Once we have the vinyl cut out, all that’s left to do is staple it down. The stock vinyl was held with a combination of spray adhesive and staples. I used all staples. I had this small helper, see. He wanted to get “jiggy” with the staple gun. It was cute till he went after the cat.
Following the stock vinyl pattern for the corners really helped. I got perfect fitment and no bunching. And I used a LOT of staples.
Not much to it. At this point I was somewhat amazed at just how easy it is to recover these Miata door cards. It’s definitely not a modern car with big plastic bolsters. Just a piece of fiberboard…
I couldn’t help but flip the panels over and lay the speaker covers on top. Things are looking good! I just used my straight 95 door tops in this shot. They’ll not be going on the final product.
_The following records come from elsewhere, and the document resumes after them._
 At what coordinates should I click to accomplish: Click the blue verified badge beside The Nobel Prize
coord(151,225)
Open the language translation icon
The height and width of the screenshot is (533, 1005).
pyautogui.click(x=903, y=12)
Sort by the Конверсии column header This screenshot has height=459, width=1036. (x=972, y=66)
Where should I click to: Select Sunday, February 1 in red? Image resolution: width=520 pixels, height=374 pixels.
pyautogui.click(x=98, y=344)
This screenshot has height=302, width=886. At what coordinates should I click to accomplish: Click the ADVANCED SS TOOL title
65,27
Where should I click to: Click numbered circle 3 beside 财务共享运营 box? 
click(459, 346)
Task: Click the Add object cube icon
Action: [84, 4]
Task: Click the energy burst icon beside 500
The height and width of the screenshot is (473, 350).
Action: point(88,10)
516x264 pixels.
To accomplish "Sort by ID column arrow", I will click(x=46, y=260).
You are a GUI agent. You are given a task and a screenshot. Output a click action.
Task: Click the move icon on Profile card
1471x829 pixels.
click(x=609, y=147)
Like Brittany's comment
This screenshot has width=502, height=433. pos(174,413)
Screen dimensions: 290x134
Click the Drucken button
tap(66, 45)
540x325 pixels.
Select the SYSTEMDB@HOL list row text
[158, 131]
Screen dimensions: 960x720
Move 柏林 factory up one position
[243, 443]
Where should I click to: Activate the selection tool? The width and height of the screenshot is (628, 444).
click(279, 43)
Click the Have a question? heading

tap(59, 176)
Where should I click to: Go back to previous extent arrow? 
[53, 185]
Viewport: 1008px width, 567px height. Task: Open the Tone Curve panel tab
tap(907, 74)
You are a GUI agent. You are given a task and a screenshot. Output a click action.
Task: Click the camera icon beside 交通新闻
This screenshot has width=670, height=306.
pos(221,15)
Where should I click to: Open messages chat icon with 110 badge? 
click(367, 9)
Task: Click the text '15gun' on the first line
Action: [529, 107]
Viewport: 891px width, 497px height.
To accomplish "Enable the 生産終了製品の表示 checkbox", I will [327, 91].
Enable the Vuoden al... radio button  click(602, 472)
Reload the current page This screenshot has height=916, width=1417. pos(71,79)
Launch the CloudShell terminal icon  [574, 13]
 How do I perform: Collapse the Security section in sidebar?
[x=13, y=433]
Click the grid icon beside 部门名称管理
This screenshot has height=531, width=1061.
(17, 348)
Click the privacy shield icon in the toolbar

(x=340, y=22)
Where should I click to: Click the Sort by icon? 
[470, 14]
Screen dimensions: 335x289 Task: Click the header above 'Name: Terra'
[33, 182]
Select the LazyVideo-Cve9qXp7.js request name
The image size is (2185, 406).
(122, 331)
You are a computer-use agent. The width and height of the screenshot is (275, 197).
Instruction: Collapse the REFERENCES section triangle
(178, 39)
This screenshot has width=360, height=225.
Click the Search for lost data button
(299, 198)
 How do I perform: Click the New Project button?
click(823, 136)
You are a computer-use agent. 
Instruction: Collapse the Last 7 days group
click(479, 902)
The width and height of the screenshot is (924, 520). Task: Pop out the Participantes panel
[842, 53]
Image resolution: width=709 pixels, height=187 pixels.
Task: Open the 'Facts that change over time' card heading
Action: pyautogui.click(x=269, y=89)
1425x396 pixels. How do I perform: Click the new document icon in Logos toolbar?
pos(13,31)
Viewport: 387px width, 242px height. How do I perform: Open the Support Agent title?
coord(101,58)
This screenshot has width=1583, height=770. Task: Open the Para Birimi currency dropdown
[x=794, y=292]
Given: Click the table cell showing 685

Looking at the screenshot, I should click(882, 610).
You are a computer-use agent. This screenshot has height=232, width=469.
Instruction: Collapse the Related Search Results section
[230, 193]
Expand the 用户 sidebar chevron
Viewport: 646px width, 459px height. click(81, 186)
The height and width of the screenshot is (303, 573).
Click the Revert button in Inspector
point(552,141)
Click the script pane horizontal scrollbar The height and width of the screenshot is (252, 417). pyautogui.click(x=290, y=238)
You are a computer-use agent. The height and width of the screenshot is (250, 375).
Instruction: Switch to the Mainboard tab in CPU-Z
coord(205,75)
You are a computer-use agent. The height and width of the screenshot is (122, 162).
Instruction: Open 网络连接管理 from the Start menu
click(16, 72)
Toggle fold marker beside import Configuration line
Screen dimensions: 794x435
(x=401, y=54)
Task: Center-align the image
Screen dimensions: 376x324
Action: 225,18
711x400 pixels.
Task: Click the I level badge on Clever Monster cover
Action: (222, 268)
I love the look of the more bolstered 97 tops.
A quick break from vinyl. I’ve had the KG Works door handles for a couple years and love them dearly. They feel awesome when you wrap your fingers around them. Very much worth the money. But they’re plastic. I’ve always worried about them breaking. When I found a set of Aerodramatics aluminum ones on ebay for $40, I jumped. They look EXACTLY the same. They’re indeed identical except from the material used. But it was worth it to me to not worry about ever having to go back to the stock handles.
Back to vinyl.
Yes, this is the next thing to modify. The 95 door cards have smaller speaker openings than the 93LE speaker covers. I traced the hole, cut the vinyl with scissors, and then went to work on the wood with my dremel. The house smelled like a camp fire when I was done. Yes, the 100 degree heat drove me inside for this project.
One round hole, no waiting! After cutting this, I took a black sharpie to the orange vinyl padding so as to hide it a bit better behind the grille. It worked. You can’t see it anymore.
Done! Looking not bad at all in my very humble opinion. Mounting the 97 door tops on the 95 door cards was easy. I just drilled a couple extra holes at the right spot (in the back where the bolster is thicker) and was able to screw them down. Why go to this trouble? I like my 97 door cards still. I might want to swap back to them.
On the top: 97 door panels with KG Works plastic-chrome handles, Aerodramatics door cups, and Home Depot-sourced speaker rings. Not bad.
On the bottom: The Door Panel Project. 97 door tops, 95 door cards, 97 armrests, 93LE speaker covers with new grilles, diamond stitched vinyl from EZ Boy Interiors, and Aerodramatics aluminum door handles and cups.
So worth all the effort. Hope you liked the show.